Copy out the lines below that hold the word "National".

─── DATASET CONTENT ───

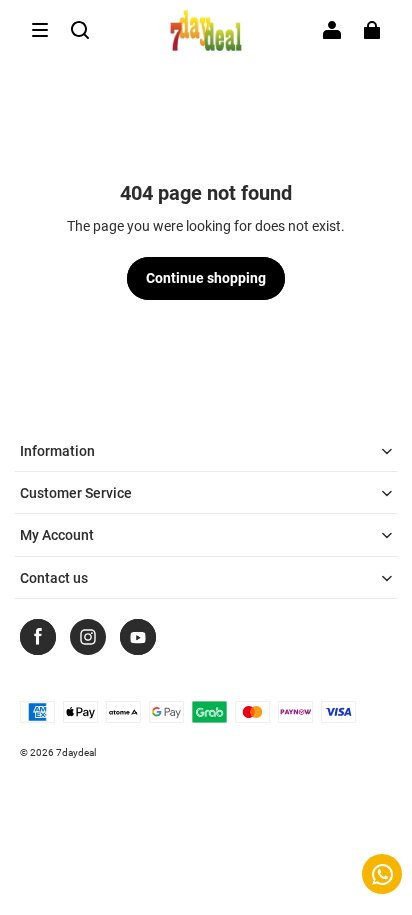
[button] (40, 30)
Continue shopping (206, 278)
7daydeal (76, 752)
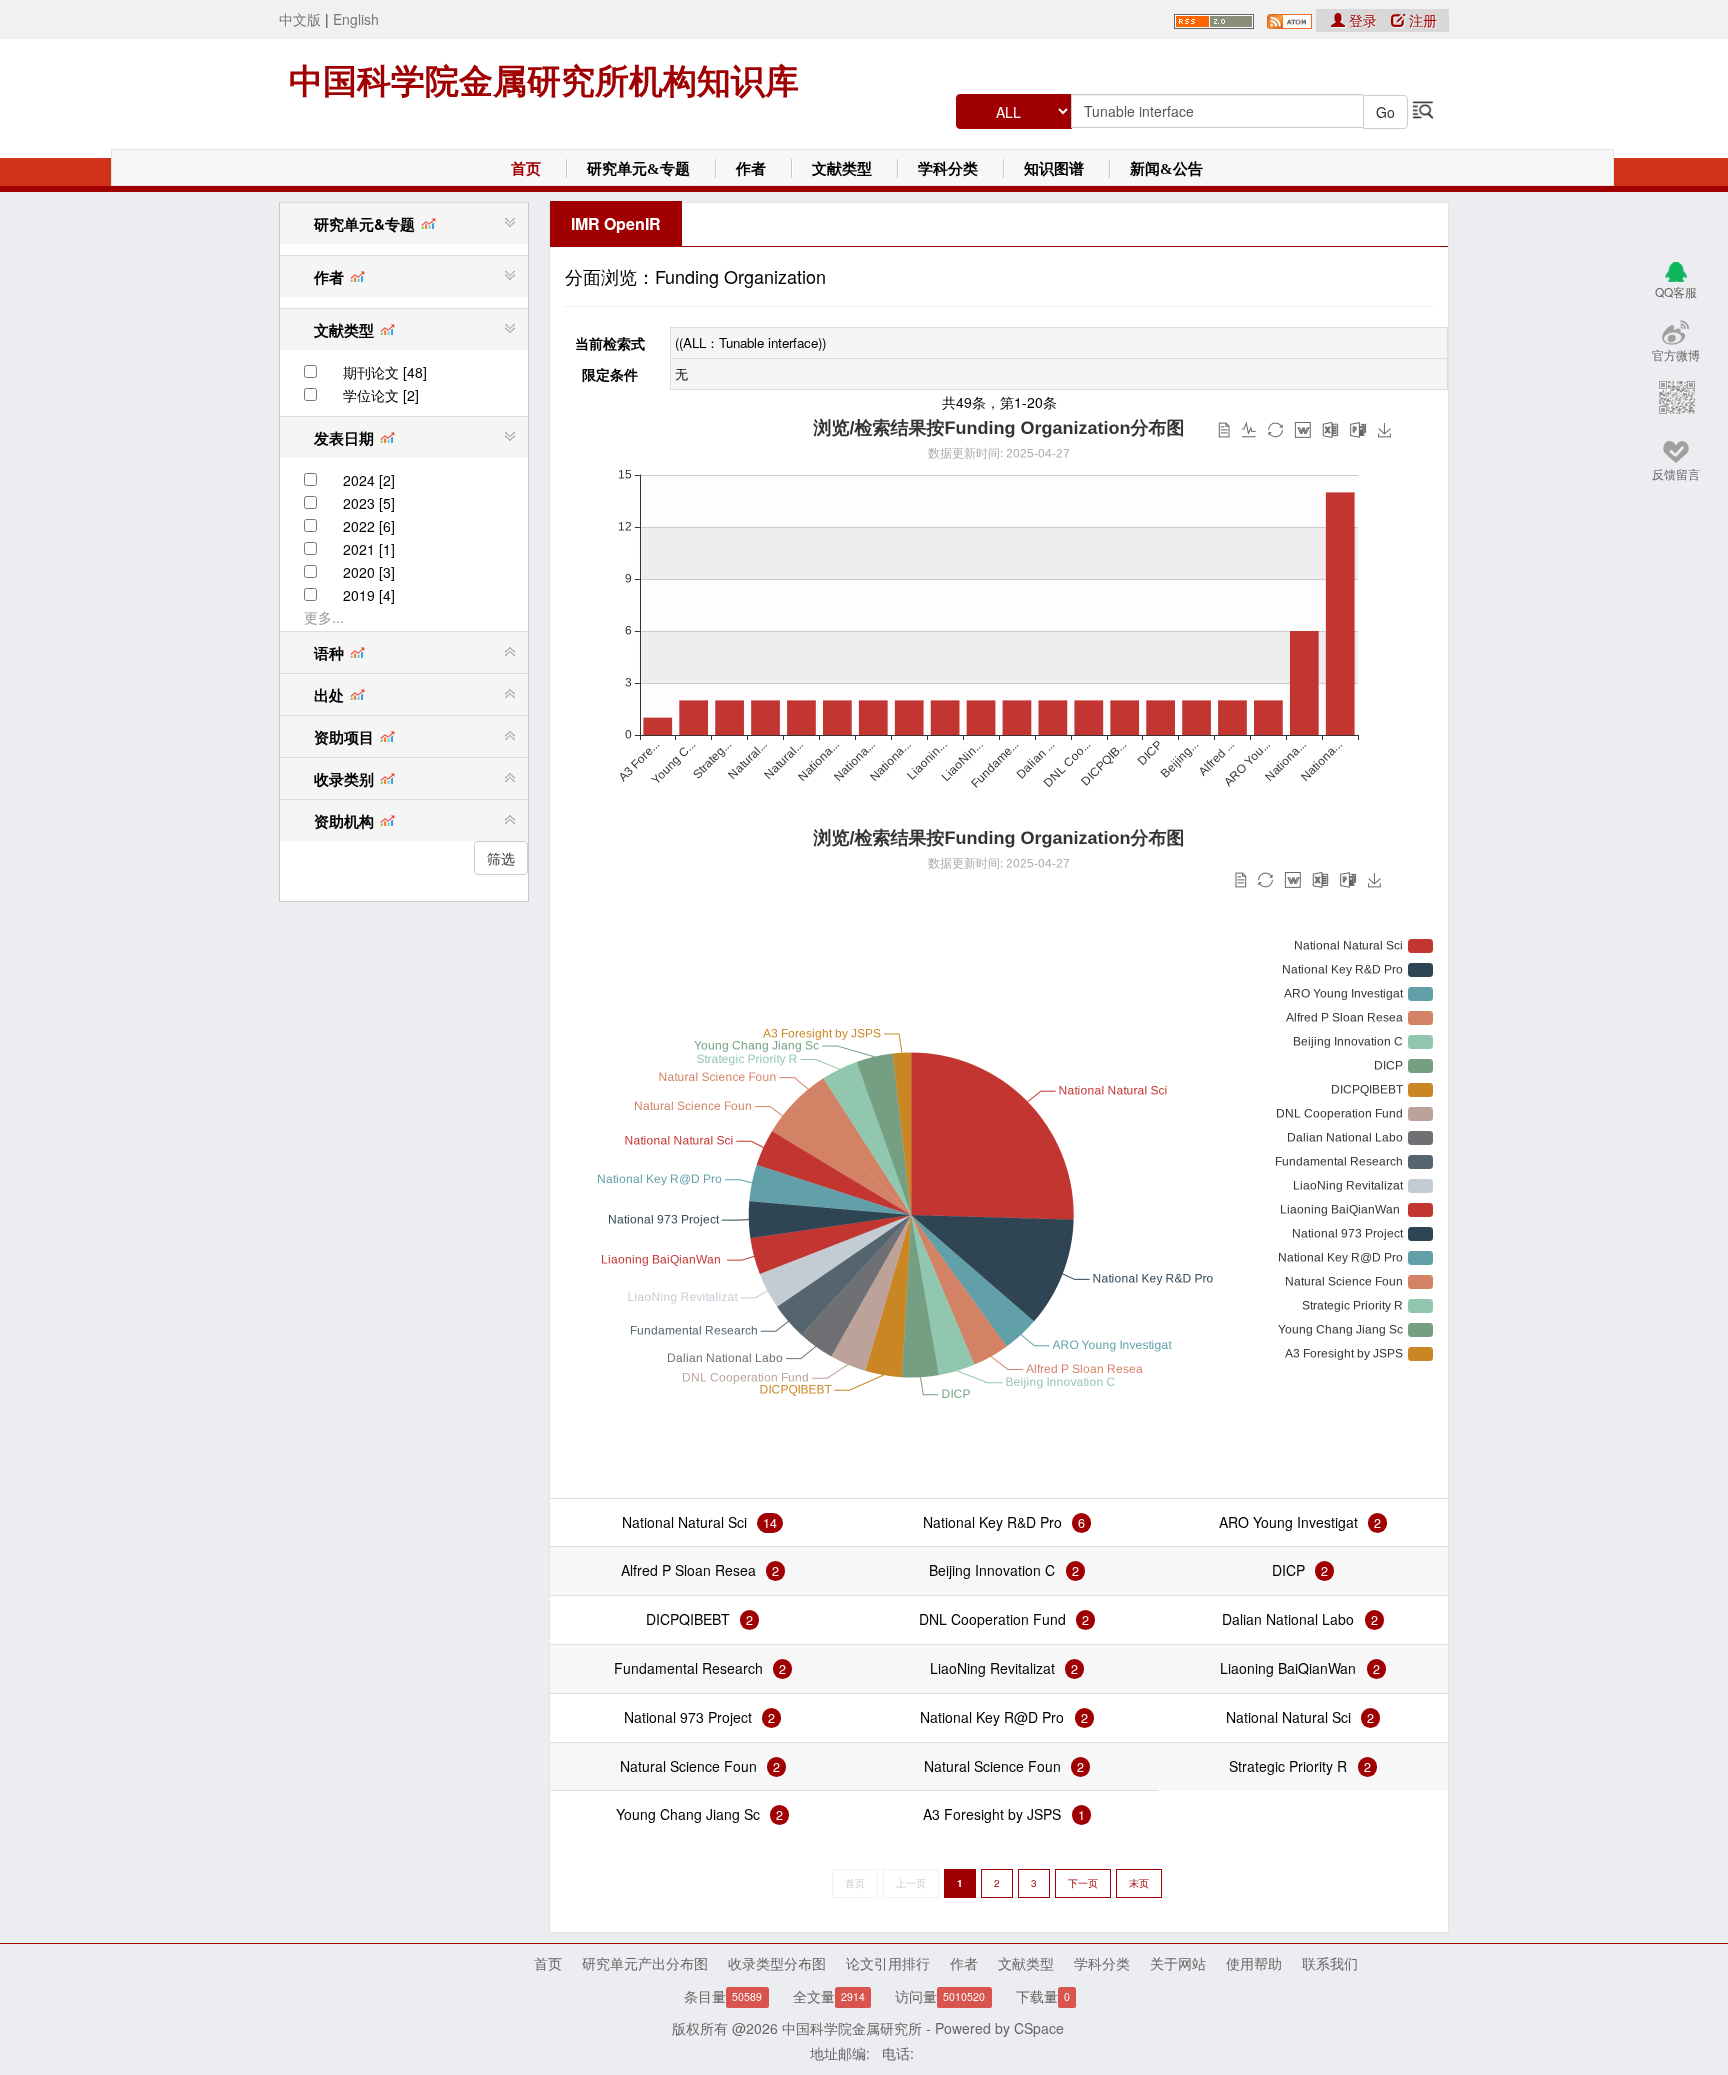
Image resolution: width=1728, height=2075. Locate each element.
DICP (1288, 1570)
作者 (751, 169)
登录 (1363, 20)
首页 (526, 169)
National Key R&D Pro (992, 1522)
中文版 (300, 19)
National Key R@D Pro (992, 1717)
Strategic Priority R (1288, 1766)
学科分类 (948, 169)
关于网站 (1178, 1963)
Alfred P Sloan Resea (688, 1570)
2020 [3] (369, 572)
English (356, 19)
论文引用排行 (888, 1963)
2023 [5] (369, 503)
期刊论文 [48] (385, 372)
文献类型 (842, 169)
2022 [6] (369, 526)
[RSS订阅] (1214, 19)
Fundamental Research (688, 1668)
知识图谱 (1054, 169)
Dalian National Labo (1288, 1619)
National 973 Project (688, 1717)
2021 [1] (369, 549)
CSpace (1039, 2028)
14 (770, 1523)
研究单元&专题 (638, 169)
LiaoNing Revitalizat (992, 1668)
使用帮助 (1254, 1963)
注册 (1421, 20)
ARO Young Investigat (1288, 1522)
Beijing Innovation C (992, 1570)
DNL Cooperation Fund (992, 1619)
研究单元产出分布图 (645, 1963)
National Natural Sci (684, 1522)
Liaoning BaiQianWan (1290, 1668)
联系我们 (1330, 1963)
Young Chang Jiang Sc (688, 1814)
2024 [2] (369, 480)
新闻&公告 (1166, 169)
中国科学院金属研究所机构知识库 (544, 81)
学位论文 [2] (381, 395)
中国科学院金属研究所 (852, 2028)
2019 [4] (369, 595)
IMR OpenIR (616, 223)
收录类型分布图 (777, 1963)
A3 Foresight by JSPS (992, 1814)
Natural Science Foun (688, 1766)
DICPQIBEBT (688, 1619)
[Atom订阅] (1289, 19)
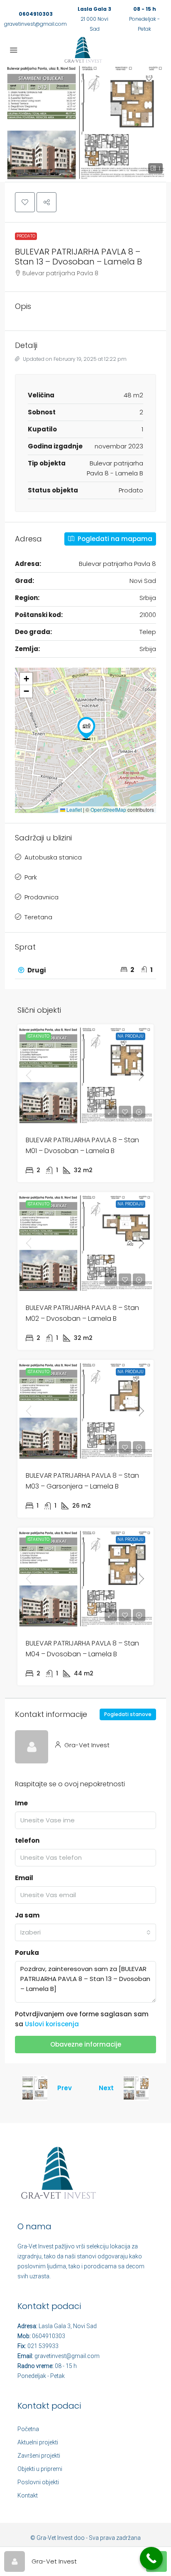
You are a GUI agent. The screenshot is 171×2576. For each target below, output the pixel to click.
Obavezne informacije (85, 2044)
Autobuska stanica (53, 857)
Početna (28, 2429)
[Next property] (136, 2088)
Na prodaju (130, 1036)
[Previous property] (34, 2088)
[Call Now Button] (151, 2558)
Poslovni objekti (38, 2482)
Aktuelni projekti (37, 2442)
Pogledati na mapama (114, 538)
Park (30, 877)
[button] (85, 122)
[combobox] (85, 1932)
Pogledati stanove (127, 1714)
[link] (85, 1075)
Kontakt (27, 2495)
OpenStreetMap (108, 809)
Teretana (38, 917)
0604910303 (36, 13)
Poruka (27, 1952)
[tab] (85, 970)
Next (106, 2088)
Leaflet (73, 809)
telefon (27, 1840)
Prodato (26, 236)
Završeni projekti (38, 2455)
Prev (64, 2088)
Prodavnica (41, 897)
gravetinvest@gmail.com (35, 23)
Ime (21, 1803)
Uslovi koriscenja (52, 2024)
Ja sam (27, 1915)
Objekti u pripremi (39, 2469)
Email (24, 1877)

───

▶ [WORKED SOLUTION]:
National Key R&D Pro (992, 1522)
National Key R@D Pro (992, 1717)
Dalian National Labo (1288, 1619)
National 973 Project (688, 1717)
National Natural Sci (684, 1522)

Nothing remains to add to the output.